On the other hand, at 14 months, Anya still doesn’t call me Mama! For the last six months, I have been dada (along with the other dada). She knows the difference, she’ll point at the right one of us in response to our ‘names’ but she calls us both dada. If she sees a photo of the two of us together, she we’ll point at K. and say ‘dada’ and point at me and say ‘dada’ while signing milk. She gets it… she just doesn’t bother using the other title. To be fair she also calls random people on the street dada, quite often. We figure it is just her word for person… although I will say she says it with way more zest and enthusiasm when greeting her dad from work. ‘DAADAAAAA!!!’
This is quite an emotional subject. I mean we all melt (I can only assume) at the sound of our own child calling our name, especially for the first time. Apparently it is common for this to happen, for a baby to pick one name (either mama or dada) and call both parents that for a time. Thankfully I have met plenty of other moms who say the exact same thing happened at their house – it was dadadada all the time.
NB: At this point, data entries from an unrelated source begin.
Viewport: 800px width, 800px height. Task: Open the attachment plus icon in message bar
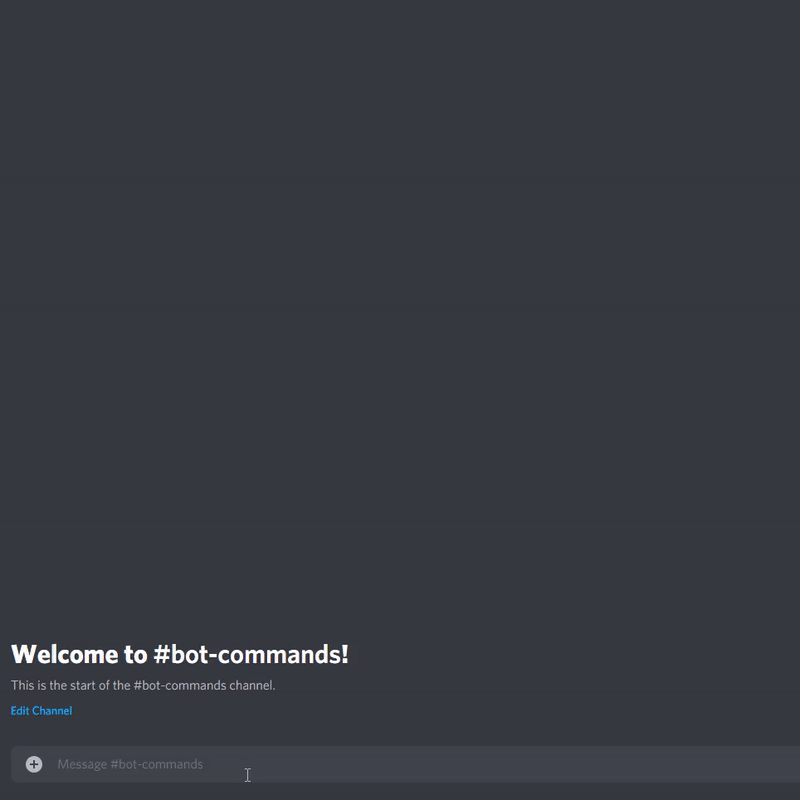[x=34, y=764]
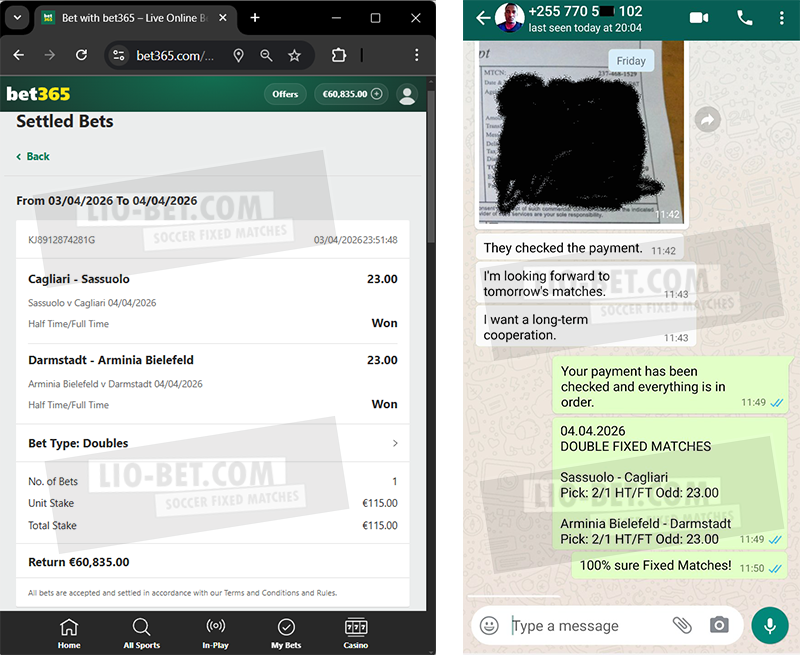
Task: Click the Offers button
Action: [x=285, y=94]
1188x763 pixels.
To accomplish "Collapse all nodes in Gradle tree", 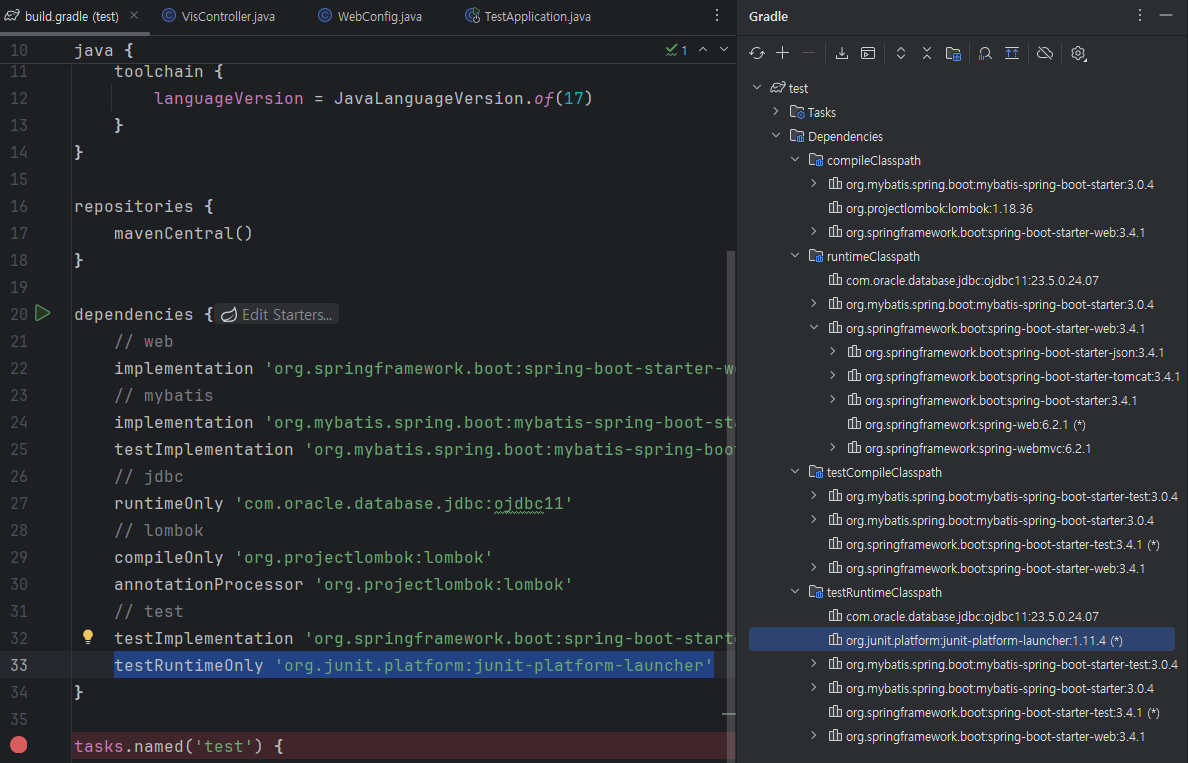I will (927, 53).

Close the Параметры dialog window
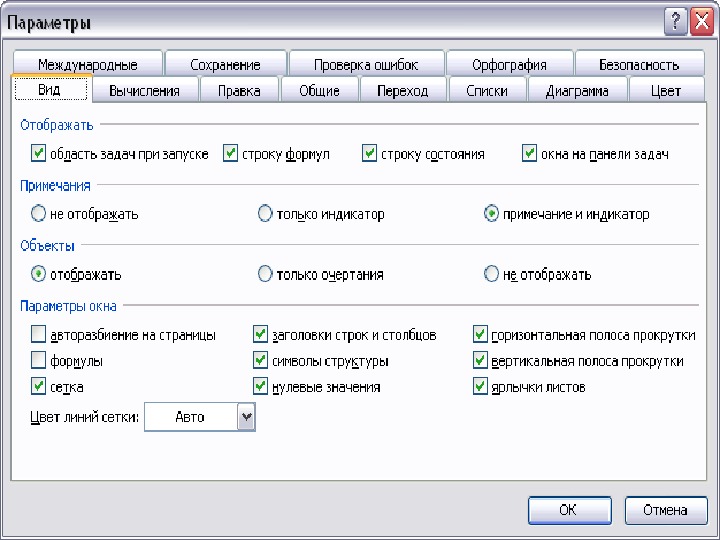pos(700,22)
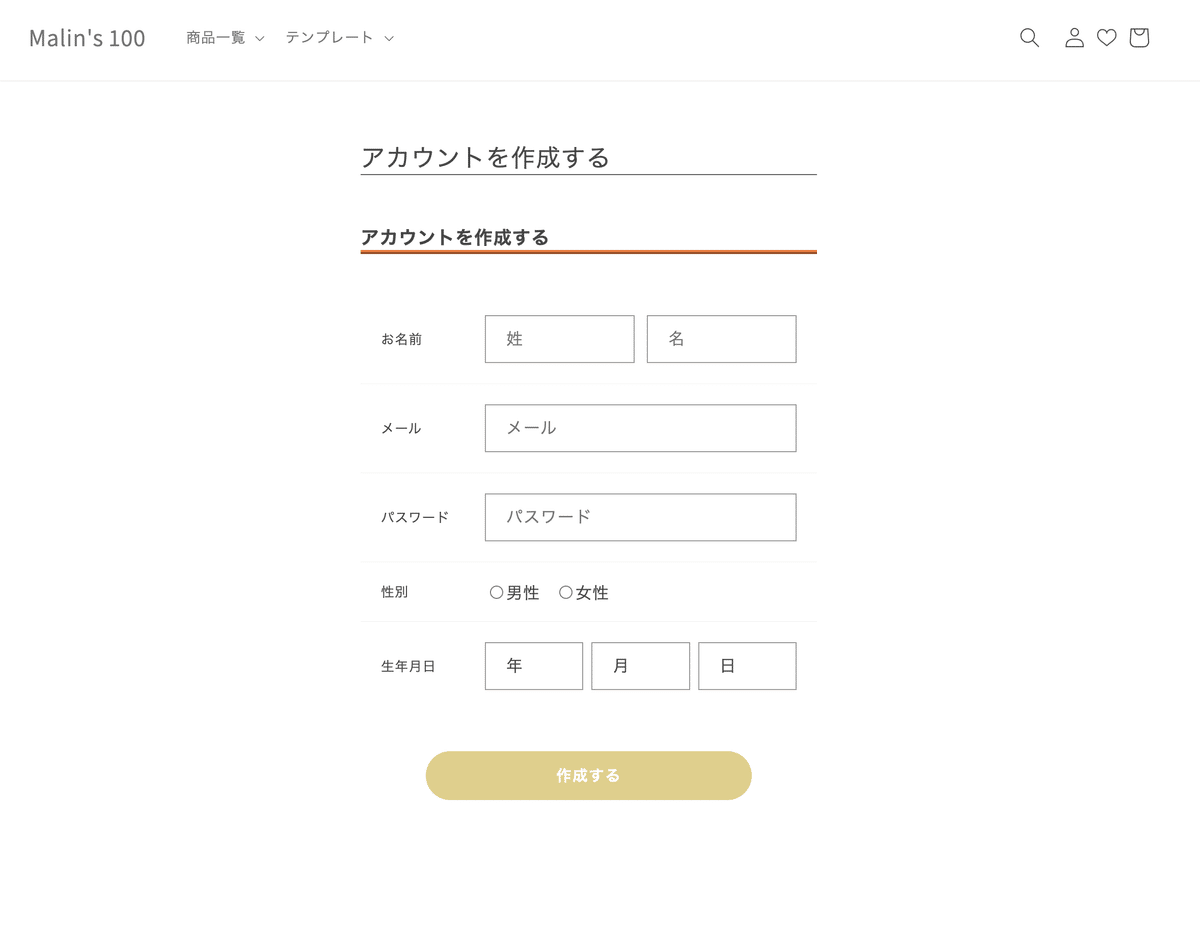Submit with the 作成する button
This screenshot has height=939, width=1200.
tap(588, 775)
Once, I even ran into somebody I didn’t know at the shop and her kid was saying ‘dada’. I said that is my daughter’s favourite word, too. She got really quite upset as she told me her baby only said ‘dada’ and not ‘mama’ yet. I rambled off something about evolution and the necessity to ensure the baby bonds with the father first, hence why most moms encourage their babies to say ‘dada’ early on, not to mention that in all languages the word for father is composed of some of the first sounds that babies naturally babble by themselves – even deaf ones – such as baba, papa, dada. Most dads I know will gleefully claim any of those as their ‘name’ if they hear the baby saying it… or at least the mom will claim it for them. There is also research that proves (?) first babies look more like their fathers, again, an evolved trait biologically engineered to keep dads around for longer – especially when things get tough and mothers really need their support. Anyway, I digress, the point is it kind of hurts when your kid doesn’t say your name. Does he/she love dada more? I got over it. I have rationalised it away, as you can tell, and I figure she’ll say mama sooner or later and in the meantime her dada gets to enjoy all the attention, fun and closeness of hearing Anya shout for him when he arrives home from work everyday.
I’ll share an early secret with you, though, Anya has started saying mamamama a lot (a bit like when she was first learning to babble it) and she looks at me for a reaction (maybe ‘cos she knows that sound will get a reaction) but it fills my heart with joy and my spirit with hope. Could it be soon?